- Saved data entries -

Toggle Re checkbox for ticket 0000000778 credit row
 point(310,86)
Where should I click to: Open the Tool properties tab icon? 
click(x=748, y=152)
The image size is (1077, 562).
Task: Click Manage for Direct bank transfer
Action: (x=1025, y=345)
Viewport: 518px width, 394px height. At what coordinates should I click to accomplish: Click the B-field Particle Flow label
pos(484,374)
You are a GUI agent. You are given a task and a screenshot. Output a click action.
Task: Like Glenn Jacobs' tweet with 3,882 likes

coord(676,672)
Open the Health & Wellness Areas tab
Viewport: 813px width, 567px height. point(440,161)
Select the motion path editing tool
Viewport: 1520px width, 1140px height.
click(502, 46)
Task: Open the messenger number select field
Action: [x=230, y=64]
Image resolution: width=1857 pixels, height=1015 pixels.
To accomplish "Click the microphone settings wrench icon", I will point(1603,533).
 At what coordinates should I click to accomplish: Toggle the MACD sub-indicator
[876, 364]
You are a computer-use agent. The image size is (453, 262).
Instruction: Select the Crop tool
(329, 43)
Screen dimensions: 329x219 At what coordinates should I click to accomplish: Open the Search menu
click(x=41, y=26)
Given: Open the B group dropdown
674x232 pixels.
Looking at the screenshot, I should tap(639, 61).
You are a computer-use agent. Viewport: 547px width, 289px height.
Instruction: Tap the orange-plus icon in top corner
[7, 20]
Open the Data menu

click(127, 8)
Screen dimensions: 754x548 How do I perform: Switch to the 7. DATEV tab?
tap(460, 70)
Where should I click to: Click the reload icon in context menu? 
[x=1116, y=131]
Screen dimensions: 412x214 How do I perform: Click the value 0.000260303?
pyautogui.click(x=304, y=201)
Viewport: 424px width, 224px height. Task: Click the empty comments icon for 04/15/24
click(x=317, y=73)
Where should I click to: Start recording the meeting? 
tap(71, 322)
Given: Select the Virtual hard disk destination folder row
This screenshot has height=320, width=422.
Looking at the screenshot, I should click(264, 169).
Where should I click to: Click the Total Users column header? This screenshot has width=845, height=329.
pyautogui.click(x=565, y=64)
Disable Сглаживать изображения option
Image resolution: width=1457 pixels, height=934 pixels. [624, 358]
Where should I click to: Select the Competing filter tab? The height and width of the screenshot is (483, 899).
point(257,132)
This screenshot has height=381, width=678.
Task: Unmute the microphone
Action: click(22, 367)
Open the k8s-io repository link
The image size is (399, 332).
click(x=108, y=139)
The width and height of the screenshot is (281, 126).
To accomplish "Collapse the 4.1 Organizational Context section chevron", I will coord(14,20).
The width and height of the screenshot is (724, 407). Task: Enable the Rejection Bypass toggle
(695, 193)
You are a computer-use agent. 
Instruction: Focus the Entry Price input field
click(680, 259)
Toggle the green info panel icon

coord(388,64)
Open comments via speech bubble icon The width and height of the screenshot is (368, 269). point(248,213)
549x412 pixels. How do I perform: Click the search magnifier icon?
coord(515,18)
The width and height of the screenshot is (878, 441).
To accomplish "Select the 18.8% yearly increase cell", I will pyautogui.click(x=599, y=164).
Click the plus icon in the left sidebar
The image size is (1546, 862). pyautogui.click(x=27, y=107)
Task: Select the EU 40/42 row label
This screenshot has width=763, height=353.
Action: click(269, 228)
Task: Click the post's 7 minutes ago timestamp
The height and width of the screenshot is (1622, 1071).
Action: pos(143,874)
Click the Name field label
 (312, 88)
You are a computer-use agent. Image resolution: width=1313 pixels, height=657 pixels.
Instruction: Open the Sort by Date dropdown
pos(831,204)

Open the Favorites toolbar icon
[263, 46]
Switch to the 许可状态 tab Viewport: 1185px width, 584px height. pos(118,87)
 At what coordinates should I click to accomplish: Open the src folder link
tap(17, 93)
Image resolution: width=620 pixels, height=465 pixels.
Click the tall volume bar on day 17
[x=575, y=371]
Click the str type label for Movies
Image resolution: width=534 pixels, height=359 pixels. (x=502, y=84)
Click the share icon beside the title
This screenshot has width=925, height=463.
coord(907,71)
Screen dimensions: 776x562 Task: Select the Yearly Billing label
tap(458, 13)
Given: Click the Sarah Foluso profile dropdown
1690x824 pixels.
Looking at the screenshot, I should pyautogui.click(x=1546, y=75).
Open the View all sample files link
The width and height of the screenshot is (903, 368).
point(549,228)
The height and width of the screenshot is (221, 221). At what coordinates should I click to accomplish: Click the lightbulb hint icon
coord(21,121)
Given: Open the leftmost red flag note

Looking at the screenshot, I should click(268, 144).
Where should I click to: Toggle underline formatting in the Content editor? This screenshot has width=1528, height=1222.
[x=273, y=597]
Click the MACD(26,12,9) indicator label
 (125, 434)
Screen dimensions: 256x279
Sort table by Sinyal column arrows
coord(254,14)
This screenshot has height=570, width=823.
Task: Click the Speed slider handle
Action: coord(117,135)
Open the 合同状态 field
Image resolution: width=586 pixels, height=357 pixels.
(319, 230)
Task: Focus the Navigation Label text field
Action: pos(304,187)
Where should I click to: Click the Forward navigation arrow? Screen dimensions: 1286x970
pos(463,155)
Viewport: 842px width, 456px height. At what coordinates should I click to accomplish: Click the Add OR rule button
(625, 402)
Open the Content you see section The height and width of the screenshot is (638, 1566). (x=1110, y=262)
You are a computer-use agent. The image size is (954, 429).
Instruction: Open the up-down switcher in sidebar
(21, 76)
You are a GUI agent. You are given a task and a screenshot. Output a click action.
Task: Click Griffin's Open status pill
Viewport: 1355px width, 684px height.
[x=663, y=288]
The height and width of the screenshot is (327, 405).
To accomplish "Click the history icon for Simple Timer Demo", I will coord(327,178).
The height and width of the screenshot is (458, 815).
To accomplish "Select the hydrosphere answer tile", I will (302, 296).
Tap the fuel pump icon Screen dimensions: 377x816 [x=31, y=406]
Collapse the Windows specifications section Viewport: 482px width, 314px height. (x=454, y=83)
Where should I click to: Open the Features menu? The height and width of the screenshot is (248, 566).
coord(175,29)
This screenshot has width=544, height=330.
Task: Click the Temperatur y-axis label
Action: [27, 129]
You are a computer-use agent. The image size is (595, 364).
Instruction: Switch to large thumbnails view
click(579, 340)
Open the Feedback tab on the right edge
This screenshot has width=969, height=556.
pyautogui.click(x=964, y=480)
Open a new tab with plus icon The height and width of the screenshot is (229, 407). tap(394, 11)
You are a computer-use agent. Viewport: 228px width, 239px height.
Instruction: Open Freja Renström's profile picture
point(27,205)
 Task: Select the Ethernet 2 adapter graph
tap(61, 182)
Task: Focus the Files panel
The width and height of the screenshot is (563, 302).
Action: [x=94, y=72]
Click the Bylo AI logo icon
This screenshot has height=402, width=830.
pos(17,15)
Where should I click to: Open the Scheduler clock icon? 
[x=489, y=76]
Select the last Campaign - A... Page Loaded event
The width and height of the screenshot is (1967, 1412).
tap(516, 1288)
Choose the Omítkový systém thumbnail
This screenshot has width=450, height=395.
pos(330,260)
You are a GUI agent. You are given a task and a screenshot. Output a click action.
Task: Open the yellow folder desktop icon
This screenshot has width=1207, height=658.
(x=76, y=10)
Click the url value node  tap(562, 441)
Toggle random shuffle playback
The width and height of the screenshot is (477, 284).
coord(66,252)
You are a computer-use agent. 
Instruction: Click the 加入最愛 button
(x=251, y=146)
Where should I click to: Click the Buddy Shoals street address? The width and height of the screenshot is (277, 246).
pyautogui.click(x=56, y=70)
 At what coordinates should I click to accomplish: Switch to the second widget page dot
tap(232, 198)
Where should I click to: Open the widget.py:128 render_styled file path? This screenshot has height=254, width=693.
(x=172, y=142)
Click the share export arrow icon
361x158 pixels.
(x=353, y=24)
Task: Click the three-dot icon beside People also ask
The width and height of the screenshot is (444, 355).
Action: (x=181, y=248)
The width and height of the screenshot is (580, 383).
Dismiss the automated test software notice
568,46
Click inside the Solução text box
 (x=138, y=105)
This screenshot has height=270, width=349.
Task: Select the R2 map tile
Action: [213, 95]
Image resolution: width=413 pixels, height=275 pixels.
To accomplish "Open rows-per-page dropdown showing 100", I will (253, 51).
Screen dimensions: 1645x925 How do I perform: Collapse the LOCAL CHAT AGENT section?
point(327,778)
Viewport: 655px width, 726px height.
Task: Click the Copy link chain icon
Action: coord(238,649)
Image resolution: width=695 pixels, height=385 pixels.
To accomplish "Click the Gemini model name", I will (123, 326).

- What to work on -
Format the lines from the one containing "Image resolution: width=695" through the end of the entries as a JSON list of strings, one string per line, omitting blank lines.

- Output below -
[
  "Image resolution: width=695 pixels, height=385 pixels.",
  "To accomplish \"Click the Gemini model name\", I will (123, 326)."
]